Writers as Social Animals

There’s the phrase or perhaps cliche that writing is a solitary journey. I would agree that it is true for the most part. Writers often spend countless hours hunched over a notebook or keyboard like scribes for some mad god called ‘imagination’. Or huddled in a corner somewhere daydreaming about their next plot or a block in their current writing.

That being said there’s use for socilaizing or at least engaging with other writers. At least in theory. I’d joined a few critique groups here and there along the way, both on-line and in my neighborhood. On a certain level I think there’s some benefits to them. Especially when it comes to the technical aspect of writing, ie grammar and sentence structure and all that other stuff you ignored in high school. It can also be useful in certain aspects when it comes to the creative side of writing fiction. Things like info dumps and excessive exposition are easy to dismiss if no one points them out. Or how to write an exciting action scene isn’t something everyone’s a natural at composing.

So, in general I have learned some things from my time in critique groups. Particularly on the technical side of it. However, I find that being in groups like that can get to be tiresome. At a certain point a crit. can become more of a nitpicking session and everyone brings along their personal bais to a crit. I also think that at a certain point an excessive amount of critquing a piece gets is determental to it and the writer. It’s like the proverbial waxing of the cat. A lot of work and pain for nothing but a bigger mess.
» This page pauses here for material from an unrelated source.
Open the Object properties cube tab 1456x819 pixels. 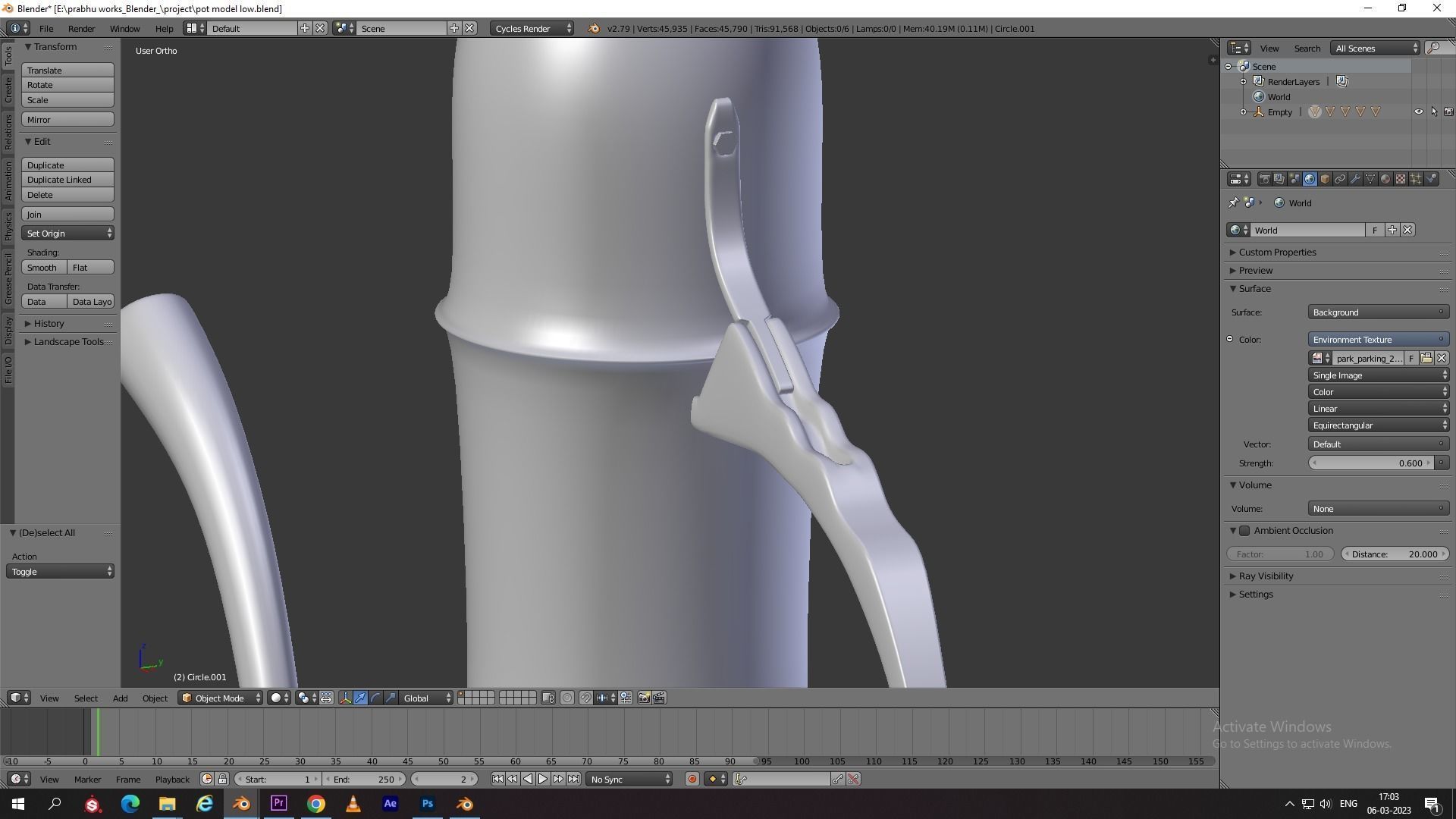click(1325, 179)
I think writers work best on their own. I think crit. groups are useful, but in moderation. It’s too easy to fall into the trap of over analyzing everything and not doing anything but rewriting or combing through every sentence. Another flaw of writer groups is you always have ‘rule police’ that love to crack the whip at anyone/any thing that doesn’t follow the letter of the law in terms of adjectives or etc. I find a lot of those so called rules to be a crock of shit. For every ‘rule’ there’s a successful author that doesnt abide by them. Yet the aspiring writer should? Why? I don’t think King or Koontz or Rowling have a particular liscense to get away with it that the aspiring writer doesn’t posses.

In some ways the problem with ‘socilaizing’ with other writers is that it can hamper your confidence in your writing. I think if you know the basics of grammar and spelling and sentence structure you can delve into going beyond the high school boundaries of writing. Not doing so is like Jimi Hendrix playing traditional scales and riffs instead of experimenting like he did.

Personally, I’ve taken a break from writing groups, both online and in person in order to polish up and concentrate on a piece that I plan on self–publishing later this year. That’s not to say that I won’t go back to a crit group in the future but I will be limiting the number of crits and such.


One thought on “Writers as Social Animals

  1. Excellent Kevin! I honestly couldn’t agree more. Groups are great occasionally but you’re right they are rife with over-analysis which is a creative killer, at least for me.